• **TASK OBJECTIVE**
Return every line from the rows below that contains the string "coordinates", copying each one in full.

[Stored entries]
....................

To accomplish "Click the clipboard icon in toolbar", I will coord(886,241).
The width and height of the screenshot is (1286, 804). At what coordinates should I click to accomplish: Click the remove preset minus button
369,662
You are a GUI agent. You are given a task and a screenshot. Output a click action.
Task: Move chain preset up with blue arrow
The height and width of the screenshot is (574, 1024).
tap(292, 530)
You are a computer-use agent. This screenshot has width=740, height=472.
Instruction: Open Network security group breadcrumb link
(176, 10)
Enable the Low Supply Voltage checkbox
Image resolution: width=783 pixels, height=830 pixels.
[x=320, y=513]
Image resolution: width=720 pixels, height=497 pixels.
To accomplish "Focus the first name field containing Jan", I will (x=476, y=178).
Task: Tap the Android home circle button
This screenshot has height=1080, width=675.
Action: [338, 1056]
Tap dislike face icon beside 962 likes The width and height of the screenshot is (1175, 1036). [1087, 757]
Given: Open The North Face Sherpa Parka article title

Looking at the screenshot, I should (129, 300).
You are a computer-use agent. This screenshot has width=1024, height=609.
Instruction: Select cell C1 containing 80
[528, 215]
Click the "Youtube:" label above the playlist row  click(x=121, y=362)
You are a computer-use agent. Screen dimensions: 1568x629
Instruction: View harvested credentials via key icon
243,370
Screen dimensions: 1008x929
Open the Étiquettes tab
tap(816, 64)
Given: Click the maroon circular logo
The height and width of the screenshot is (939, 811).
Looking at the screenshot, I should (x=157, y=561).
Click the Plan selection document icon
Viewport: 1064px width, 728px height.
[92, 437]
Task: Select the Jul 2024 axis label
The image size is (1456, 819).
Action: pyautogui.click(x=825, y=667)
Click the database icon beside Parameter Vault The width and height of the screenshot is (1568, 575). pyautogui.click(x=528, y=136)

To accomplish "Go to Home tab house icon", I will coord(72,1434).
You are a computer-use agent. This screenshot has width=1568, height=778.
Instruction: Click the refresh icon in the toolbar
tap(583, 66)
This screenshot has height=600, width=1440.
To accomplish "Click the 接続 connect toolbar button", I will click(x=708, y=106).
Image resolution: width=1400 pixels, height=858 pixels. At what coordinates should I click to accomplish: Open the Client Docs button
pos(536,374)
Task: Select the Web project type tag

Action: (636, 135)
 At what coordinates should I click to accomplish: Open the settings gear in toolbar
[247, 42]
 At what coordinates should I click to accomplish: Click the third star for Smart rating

....................

• **RESPONSE**
The width and height of the screenshot is (1286, 804). At what coordinates should I click to accomplish: Click the remove preset minus button
Image resolution: width=1400 pixels, height=858 pixels. At what coordinates should I click to accomplish: Open the Client Docs button
 At what coordinates should I click to accomplish: Open the settings gear in toolbar
 At what coordinates should I click to accomplish: Click the third star for Smart rating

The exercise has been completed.